→ Task directions
What are the lines, word for word, from the line with "Click the Help icon in toolbar" up to and including the line with "Viewport: 1299px width, 560px height." in the records below? Omit the pictures.

→ Data for analysis
Content starts

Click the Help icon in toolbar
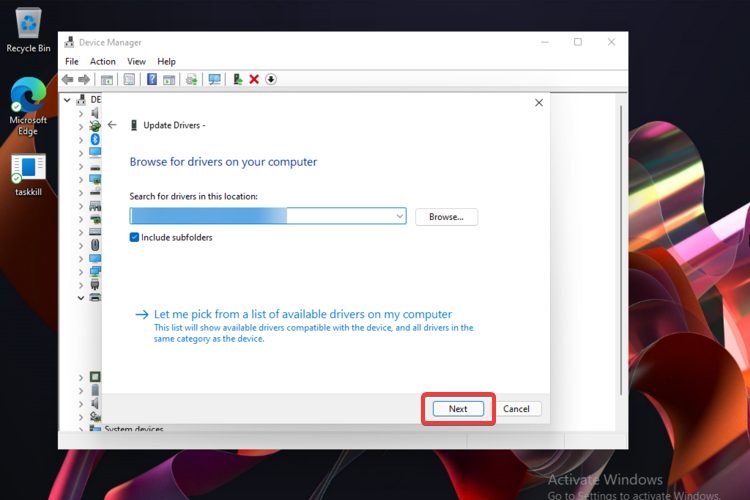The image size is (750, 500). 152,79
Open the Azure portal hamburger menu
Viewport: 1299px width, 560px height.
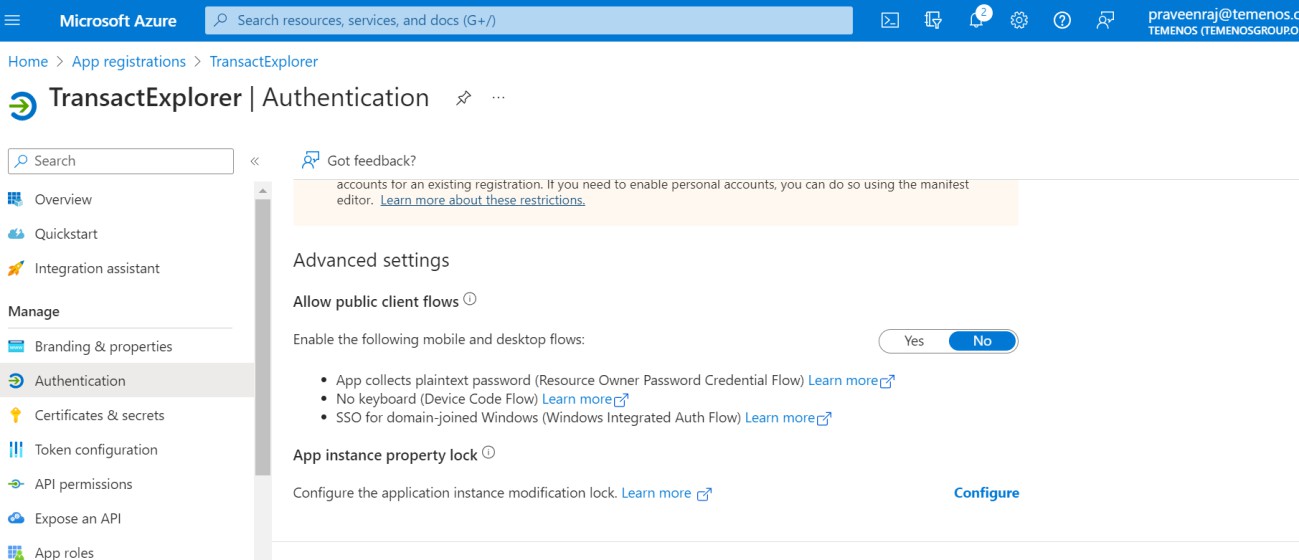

Content ends
Content starts

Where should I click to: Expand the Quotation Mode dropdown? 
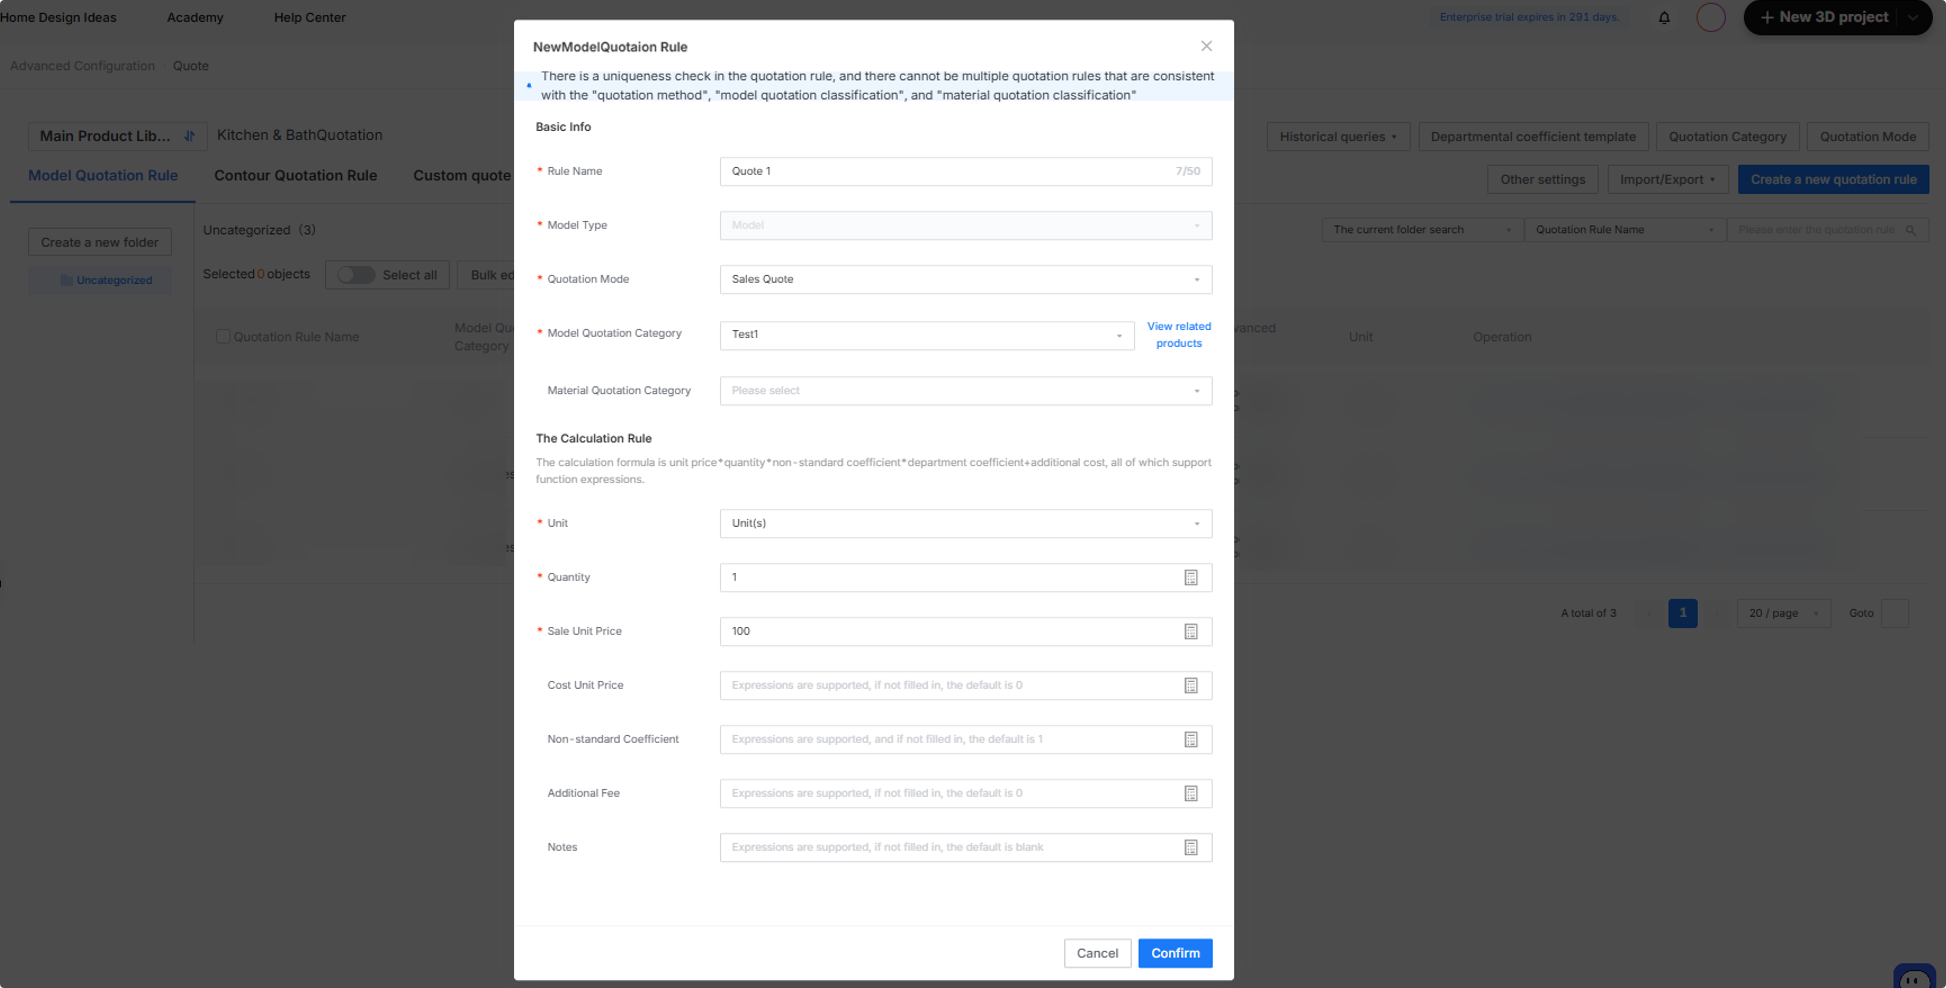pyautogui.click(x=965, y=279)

Content ends
Content starts

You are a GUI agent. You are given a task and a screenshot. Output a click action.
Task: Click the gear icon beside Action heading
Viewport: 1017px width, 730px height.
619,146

Content ends

→ Response box
Click the Help icon in toolbar
The image size is (750, 500). 152,79
Open the Azure portal hamburger menu
Viewport: 1299px width, 560px height.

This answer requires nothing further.